▶ WHAT YOU ARE ASKED TO DO
The response must contain every line below in which "width" appears.

[Collected data]

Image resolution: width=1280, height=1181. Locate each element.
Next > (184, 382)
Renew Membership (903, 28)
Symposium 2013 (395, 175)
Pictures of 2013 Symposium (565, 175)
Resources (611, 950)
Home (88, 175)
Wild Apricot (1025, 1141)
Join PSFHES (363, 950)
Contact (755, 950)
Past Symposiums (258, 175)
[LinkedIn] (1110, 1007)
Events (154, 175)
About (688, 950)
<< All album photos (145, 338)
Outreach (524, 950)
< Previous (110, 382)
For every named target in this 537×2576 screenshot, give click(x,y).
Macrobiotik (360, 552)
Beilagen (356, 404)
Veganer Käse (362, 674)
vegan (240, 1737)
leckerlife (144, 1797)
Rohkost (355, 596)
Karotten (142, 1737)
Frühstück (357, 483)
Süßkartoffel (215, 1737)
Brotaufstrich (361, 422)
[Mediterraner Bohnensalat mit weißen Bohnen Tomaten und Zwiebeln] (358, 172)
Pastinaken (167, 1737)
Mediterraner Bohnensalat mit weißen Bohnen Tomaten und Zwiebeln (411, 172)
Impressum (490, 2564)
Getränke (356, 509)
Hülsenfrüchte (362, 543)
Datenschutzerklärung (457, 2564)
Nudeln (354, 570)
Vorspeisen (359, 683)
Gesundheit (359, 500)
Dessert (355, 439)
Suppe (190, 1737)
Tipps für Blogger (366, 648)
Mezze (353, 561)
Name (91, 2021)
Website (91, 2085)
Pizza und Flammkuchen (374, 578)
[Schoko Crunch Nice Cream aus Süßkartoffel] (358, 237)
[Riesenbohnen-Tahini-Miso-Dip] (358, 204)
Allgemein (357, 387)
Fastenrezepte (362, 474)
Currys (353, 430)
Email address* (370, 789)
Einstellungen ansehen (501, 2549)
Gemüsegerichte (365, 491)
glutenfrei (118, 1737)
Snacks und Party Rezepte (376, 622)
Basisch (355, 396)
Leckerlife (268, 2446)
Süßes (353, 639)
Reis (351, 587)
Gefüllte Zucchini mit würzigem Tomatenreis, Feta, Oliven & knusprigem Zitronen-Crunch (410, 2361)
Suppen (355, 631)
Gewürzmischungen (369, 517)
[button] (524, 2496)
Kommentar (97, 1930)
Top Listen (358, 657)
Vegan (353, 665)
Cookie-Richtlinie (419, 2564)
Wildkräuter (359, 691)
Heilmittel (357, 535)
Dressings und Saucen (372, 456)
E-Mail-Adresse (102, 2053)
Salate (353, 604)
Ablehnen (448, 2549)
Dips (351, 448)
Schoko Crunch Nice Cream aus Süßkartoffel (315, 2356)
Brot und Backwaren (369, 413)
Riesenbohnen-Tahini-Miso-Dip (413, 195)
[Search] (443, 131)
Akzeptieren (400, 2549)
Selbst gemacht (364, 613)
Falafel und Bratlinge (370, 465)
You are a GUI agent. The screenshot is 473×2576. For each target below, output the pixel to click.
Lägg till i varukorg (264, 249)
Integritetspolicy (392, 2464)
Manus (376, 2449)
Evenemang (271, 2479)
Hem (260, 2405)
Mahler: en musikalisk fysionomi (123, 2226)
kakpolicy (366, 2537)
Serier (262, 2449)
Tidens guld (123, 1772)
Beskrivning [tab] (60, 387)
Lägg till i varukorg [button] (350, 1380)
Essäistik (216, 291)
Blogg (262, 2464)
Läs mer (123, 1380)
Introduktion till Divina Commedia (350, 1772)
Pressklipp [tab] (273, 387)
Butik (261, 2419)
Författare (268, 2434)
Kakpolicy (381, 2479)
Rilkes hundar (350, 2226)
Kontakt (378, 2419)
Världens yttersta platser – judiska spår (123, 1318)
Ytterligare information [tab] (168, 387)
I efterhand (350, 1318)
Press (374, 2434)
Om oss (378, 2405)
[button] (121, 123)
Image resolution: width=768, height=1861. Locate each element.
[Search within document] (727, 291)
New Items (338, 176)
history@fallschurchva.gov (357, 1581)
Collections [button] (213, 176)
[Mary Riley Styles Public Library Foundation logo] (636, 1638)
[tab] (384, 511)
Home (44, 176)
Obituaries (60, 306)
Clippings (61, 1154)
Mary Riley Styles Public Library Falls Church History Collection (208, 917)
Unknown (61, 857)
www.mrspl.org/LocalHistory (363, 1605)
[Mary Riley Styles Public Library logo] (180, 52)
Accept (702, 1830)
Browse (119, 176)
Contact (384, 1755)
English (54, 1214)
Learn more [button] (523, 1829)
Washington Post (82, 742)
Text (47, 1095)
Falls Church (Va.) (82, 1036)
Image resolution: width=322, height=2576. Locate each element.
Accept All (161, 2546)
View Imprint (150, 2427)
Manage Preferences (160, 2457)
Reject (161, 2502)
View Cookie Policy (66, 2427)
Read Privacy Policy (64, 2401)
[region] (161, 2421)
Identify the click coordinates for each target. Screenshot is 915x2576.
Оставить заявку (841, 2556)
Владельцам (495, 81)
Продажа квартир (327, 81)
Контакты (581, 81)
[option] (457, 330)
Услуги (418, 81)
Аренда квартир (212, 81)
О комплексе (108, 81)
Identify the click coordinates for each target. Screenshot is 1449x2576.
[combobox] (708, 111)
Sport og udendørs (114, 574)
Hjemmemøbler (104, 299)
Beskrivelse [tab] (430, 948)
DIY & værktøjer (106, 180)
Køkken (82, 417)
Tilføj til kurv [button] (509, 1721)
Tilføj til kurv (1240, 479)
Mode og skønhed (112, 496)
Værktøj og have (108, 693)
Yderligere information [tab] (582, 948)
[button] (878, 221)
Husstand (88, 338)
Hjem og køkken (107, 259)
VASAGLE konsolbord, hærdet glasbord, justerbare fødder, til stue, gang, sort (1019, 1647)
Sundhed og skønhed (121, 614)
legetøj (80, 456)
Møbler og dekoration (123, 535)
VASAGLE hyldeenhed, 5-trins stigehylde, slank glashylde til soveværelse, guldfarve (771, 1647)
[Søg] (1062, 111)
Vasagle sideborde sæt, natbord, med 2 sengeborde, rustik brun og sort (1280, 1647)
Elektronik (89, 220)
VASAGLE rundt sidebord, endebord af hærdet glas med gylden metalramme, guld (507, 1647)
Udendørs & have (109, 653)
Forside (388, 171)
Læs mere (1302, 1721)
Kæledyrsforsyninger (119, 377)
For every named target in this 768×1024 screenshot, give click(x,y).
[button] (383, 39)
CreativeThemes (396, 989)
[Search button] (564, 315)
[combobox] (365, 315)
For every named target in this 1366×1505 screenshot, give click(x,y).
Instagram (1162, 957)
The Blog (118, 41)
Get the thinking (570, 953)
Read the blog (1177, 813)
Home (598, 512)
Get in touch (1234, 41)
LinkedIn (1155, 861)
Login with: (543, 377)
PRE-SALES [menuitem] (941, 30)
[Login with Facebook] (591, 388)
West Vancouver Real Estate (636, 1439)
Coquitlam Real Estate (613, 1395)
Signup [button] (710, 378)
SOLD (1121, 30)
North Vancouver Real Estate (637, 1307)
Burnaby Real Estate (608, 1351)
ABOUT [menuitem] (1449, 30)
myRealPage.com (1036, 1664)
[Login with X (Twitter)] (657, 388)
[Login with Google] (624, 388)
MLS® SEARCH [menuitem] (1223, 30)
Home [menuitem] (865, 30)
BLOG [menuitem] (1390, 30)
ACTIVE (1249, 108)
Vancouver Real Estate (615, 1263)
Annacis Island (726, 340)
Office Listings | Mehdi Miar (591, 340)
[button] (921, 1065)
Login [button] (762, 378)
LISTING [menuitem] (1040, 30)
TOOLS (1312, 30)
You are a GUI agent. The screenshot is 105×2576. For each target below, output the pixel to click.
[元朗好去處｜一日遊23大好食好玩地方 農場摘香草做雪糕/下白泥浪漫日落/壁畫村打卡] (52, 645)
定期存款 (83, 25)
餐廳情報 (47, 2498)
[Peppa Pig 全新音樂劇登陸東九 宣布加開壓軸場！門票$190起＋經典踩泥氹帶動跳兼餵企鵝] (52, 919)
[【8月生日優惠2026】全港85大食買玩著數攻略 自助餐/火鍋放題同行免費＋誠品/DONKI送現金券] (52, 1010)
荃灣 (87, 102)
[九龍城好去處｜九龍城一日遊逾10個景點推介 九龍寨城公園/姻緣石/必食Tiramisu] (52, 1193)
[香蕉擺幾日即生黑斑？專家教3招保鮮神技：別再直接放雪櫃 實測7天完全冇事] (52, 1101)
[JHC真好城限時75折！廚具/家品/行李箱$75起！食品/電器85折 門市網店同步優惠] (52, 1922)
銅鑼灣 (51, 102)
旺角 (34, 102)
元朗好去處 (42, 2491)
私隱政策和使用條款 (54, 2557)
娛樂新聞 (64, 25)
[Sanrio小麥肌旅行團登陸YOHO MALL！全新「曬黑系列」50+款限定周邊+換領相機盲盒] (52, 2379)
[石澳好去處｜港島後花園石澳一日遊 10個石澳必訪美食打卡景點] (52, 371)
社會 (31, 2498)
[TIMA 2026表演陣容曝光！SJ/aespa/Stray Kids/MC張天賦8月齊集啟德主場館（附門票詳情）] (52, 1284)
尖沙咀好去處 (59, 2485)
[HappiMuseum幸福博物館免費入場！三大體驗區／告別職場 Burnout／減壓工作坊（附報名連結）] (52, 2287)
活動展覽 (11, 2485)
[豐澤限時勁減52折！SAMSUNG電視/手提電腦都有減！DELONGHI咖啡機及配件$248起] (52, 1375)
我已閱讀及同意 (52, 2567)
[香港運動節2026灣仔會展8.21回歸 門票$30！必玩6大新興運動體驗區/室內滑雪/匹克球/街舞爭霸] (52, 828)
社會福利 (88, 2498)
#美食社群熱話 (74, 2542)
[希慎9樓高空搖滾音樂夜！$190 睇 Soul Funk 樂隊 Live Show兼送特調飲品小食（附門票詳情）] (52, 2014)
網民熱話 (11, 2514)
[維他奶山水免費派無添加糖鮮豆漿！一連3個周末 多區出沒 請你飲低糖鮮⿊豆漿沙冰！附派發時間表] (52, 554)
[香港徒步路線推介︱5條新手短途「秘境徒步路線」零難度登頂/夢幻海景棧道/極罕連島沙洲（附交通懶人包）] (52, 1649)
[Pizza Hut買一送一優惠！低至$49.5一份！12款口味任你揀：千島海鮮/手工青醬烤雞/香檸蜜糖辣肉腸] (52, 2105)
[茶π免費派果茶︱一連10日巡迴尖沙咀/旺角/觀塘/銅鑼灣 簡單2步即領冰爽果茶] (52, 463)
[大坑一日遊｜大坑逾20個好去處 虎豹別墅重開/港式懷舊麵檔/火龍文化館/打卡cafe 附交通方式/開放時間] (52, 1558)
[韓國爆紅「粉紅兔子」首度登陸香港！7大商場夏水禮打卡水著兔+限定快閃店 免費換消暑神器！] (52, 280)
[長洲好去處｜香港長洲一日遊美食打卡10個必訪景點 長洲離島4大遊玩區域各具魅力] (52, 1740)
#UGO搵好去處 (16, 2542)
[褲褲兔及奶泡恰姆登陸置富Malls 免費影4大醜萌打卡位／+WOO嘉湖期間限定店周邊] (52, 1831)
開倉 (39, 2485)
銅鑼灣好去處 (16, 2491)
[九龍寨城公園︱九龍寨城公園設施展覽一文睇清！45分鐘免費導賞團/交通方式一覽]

▶ ANSWER TO THIS PROBLEM
Image resolution: width=1280, height=1181. Locate each element.
Image resolution: width=768, height=1861. Locate each element.
Image resolution: width=322, height=2576. Locate each element.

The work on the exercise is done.